Passage for review:
━━━━
Scientific classification
- Kingdom: Animalia
- Phylum: Mollusca
- Class: Gastropoda
- Subclass: Caenogastropoda
- Order: Architaenioglossa
- Family: Ampullariidae
- Genus: Lanistes
- Species: L. ovum
- Binomial name: Lanistes ovum Peters, 1845
- Synonyms: Lanistes connollyi Pain, 1954; Lanistes elatior Haas, 1936; Lanistes innesi Pallary, 1902; Lanistes procerus Martens, 1866;

= Lanistes ovum =

- Authority: Peters, 1845
- Conservation status: LC
- Synonyms: Lanistes connollyi Pain, 1954, Lanistes elatior Haas, 1936, Lanistes innesi Pallary, 1902, Lanistes procerus Martens, 1866

Species of gastropod

Lanistes ovum is a species of freshwater snail with an operculum, an African apple snail, an aquatic gastropod mollusk in the family Ampullariidae.
━━━━
Supplied material:
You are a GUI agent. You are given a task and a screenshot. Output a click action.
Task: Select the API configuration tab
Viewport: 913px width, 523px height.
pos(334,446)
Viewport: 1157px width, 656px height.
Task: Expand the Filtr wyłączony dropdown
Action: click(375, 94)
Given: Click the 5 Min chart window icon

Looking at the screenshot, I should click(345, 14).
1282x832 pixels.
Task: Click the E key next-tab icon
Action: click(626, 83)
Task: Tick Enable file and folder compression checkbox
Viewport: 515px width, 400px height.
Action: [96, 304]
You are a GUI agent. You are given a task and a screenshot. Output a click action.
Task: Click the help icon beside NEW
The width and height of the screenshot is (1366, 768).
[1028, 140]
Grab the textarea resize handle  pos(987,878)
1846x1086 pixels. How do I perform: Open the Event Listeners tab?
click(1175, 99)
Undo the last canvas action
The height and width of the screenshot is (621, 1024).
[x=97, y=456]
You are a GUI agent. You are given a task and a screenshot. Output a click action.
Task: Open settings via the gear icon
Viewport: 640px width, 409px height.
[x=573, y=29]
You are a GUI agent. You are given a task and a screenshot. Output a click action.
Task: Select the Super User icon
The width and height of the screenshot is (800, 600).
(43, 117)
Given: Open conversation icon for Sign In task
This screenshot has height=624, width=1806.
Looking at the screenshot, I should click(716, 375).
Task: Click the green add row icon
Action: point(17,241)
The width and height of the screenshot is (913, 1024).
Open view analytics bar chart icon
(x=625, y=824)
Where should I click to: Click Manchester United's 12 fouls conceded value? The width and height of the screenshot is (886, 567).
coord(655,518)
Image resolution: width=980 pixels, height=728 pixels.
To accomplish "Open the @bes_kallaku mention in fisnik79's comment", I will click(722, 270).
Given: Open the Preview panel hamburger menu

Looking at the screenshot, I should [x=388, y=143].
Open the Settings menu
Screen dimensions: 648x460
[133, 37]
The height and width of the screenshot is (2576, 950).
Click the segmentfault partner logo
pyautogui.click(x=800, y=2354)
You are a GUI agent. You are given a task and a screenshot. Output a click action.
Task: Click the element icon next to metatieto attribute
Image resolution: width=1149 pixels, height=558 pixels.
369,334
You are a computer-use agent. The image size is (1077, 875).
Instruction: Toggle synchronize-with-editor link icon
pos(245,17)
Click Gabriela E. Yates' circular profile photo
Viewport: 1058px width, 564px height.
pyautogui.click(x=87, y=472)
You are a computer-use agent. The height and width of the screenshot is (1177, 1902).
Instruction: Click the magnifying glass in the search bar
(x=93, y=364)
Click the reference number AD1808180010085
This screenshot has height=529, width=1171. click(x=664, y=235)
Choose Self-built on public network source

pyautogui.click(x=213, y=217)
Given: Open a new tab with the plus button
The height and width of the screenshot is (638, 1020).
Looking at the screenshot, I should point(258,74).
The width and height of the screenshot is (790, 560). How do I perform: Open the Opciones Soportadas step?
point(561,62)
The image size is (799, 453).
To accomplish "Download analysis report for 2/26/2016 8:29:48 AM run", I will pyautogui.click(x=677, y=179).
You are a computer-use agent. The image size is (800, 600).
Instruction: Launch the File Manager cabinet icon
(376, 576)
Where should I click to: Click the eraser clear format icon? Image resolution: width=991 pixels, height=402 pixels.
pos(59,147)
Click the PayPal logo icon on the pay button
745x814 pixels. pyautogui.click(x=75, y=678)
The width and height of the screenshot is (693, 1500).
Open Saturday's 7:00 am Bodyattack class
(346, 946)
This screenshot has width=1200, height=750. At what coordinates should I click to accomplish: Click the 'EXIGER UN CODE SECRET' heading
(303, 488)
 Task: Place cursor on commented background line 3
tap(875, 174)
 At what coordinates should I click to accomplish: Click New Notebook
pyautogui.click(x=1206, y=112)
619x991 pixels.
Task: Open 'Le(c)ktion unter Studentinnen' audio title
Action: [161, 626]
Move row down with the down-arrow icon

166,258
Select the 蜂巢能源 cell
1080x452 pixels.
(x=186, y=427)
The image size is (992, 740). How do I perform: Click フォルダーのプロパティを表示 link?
━━━━
Complete the following:
[a] According to the passage on Lanistes ovum, which family does this snail belong to?
[b] Continue the passage on Lanistes ovum from the point where it stops.

Answers given:
[a] Ampullariidae

[b]
The shell coiling in this species is left-handed, aka sinistral.

This species of snail is widely found in Botswana, Congo, Chad, Ghana, Cameroon, Gambia, Angola, Namibia, Niger, Nigeria, Tanzania, Mozambique, Zimbabwe and South Africa.

| Drawing of apertural view. | Drawing of abapertural view. |

==Habitat==
These snails are found at an altitude of between 0 and 920 m (3,018 feet).